「窃盗 っちまった・・・。」
俺は、今更ながらとんでもないことをしたと、動転しまくっていた。
特に大きな野心もなく、大それた夢を見ることもなく、ただただ真面目に生きてきたつもりだった。
もちろん、真夜中に誰もいないようなところで、小さい横断歩道で信号を無視したことはあるし、ゴミのポイ捨てくらいはしたことがある。
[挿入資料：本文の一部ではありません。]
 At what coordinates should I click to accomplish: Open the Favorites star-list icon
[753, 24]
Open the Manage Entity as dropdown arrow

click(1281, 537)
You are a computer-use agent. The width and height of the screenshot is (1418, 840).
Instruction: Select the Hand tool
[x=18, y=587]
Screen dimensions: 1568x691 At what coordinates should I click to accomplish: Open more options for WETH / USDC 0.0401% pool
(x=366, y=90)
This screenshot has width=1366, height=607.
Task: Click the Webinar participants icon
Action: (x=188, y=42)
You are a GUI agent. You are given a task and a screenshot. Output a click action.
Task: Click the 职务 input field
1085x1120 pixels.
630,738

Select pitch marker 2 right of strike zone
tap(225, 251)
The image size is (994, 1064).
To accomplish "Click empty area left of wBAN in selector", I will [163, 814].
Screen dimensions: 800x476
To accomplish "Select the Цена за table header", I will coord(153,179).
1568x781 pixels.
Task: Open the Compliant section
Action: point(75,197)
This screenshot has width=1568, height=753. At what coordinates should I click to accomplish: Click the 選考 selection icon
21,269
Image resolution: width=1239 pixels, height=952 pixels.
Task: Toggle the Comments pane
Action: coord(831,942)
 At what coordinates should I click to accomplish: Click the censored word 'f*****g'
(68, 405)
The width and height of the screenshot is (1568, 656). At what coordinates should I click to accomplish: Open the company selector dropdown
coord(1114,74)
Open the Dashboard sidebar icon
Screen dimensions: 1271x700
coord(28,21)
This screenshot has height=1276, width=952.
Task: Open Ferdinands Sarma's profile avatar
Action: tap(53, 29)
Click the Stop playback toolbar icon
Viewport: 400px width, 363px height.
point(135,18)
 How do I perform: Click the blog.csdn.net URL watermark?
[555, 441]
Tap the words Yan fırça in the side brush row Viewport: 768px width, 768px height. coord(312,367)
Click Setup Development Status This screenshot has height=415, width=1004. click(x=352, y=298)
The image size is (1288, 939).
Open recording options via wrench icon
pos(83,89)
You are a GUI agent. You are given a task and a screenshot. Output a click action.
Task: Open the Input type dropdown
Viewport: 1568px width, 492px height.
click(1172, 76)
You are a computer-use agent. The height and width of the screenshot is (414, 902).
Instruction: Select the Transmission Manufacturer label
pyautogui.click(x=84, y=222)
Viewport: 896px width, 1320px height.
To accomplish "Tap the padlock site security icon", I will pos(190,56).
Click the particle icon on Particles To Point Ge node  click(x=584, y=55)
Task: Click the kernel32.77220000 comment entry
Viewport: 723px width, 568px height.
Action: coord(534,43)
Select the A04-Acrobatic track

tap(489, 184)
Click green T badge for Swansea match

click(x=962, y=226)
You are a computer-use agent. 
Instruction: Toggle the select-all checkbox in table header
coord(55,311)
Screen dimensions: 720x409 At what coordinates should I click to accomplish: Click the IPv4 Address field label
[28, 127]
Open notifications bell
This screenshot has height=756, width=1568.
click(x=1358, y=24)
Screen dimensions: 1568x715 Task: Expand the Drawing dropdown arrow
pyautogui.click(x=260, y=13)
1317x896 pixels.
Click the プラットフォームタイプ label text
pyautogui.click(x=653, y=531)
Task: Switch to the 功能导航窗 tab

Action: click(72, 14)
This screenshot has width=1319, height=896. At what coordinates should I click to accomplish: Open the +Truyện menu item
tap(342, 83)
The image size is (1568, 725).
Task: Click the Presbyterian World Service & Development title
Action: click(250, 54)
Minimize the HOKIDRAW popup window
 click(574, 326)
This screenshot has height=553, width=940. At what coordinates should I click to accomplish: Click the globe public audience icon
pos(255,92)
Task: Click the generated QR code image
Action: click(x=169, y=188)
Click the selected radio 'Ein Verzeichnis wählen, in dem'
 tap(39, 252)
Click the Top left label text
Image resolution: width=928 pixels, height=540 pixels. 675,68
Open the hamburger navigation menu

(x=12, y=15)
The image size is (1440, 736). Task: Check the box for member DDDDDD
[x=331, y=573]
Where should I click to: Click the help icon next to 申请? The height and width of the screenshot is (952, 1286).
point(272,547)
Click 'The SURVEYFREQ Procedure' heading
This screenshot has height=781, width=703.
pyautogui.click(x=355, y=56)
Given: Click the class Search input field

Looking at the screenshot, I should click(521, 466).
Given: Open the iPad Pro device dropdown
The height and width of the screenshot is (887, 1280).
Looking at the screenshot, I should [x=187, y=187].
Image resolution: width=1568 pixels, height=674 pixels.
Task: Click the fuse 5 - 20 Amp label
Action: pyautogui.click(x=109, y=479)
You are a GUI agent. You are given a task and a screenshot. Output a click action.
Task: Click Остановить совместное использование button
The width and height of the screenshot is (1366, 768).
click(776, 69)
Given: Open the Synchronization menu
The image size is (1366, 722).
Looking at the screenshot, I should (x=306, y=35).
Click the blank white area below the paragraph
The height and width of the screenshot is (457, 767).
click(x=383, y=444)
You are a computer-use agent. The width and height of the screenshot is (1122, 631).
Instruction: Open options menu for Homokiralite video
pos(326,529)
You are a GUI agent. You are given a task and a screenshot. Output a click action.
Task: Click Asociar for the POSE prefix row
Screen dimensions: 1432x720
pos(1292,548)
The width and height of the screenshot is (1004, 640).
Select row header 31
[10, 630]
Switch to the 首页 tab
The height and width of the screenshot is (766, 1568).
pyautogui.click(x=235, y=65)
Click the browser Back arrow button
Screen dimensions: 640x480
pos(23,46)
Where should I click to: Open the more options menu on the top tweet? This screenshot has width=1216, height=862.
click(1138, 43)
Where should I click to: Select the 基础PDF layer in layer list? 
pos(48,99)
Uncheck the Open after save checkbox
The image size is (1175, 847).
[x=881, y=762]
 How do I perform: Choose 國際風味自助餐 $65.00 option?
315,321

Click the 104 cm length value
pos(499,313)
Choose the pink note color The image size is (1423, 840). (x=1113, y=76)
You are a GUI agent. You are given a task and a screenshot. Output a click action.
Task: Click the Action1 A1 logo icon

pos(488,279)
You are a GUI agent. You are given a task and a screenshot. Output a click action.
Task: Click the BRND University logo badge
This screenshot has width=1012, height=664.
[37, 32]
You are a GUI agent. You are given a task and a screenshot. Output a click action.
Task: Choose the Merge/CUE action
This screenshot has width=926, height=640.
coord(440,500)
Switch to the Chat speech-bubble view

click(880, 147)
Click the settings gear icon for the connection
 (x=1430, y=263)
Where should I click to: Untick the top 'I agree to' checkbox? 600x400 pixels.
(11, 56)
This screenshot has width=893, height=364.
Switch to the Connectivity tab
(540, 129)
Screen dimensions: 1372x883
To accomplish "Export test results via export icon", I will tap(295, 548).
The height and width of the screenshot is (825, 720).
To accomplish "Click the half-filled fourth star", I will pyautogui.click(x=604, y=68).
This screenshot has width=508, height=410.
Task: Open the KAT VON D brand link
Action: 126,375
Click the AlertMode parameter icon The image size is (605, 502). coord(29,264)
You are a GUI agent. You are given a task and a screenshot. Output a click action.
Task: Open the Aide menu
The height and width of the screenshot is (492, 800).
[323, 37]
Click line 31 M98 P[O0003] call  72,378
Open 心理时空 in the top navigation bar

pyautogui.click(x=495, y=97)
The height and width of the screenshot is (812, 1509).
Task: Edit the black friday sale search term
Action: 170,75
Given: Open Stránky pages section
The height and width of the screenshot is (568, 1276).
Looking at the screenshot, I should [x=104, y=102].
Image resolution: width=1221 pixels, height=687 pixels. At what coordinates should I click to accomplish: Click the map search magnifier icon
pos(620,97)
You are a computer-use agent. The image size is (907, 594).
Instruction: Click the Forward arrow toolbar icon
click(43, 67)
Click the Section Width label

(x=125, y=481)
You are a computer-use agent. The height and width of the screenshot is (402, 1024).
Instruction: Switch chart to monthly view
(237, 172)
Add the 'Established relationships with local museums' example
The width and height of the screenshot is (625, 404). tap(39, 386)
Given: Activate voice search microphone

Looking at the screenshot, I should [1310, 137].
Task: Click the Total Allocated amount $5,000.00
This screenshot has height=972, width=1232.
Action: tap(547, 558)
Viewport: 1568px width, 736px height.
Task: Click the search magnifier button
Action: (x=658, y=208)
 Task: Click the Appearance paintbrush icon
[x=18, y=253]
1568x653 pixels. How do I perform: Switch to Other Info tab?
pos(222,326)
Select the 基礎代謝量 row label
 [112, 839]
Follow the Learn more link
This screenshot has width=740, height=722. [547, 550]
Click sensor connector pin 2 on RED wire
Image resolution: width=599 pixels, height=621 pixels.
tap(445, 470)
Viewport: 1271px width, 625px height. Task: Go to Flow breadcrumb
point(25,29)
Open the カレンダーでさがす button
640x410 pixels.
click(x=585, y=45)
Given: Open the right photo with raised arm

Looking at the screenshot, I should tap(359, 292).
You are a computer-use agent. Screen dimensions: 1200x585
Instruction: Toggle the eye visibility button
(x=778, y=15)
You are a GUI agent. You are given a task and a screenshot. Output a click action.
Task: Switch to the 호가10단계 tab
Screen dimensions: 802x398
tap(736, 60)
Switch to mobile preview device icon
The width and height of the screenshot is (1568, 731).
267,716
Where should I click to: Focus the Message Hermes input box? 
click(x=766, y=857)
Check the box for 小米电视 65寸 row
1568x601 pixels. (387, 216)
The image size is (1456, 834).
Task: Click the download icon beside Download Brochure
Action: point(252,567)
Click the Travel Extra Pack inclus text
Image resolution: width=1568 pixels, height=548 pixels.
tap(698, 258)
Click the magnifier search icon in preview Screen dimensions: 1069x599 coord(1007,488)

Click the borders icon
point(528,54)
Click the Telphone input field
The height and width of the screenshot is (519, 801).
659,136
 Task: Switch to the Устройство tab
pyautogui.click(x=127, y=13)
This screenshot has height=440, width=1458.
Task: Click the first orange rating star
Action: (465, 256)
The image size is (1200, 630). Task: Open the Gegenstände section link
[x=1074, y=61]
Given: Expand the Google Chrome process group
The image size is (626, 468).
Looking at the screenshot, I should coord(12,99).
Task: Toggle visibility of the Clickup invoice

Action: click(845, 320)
立ちションや、路上で酔っ払って嘔吐したことなどもある。
でも、ちょっとした軽犯罪というか、違反レベルだ。
言い訳をするわけではないが、誰もが一度はしたことのあるようなやつだ。
今回の件も、決して悪気があってやったわけじゃない。
いや、正確には罪の意識というか、自覚はあったのだが、ほんの出来心だった。
ただ、まさか、こんなことになるとは思わなかった。
元より、犯罪を犯す人間は、最初からやってやろうと思う人間のほうが少なく、全員とは言わないが、大多数は「犯罪を犯そうとは思わなかった」というのだが。
俺は職業柄、そういう供述をする人間をたくさん見てきたはずだが、まさか自分が身をもって体験することになろうとは思わなかった。
戻れるのならば、昨日に戻りたい!
俺の名前は『伊藤俊輔』。
年齢は41歳で、職業は警察官。
本日、俺は犯罪を犯してしまった。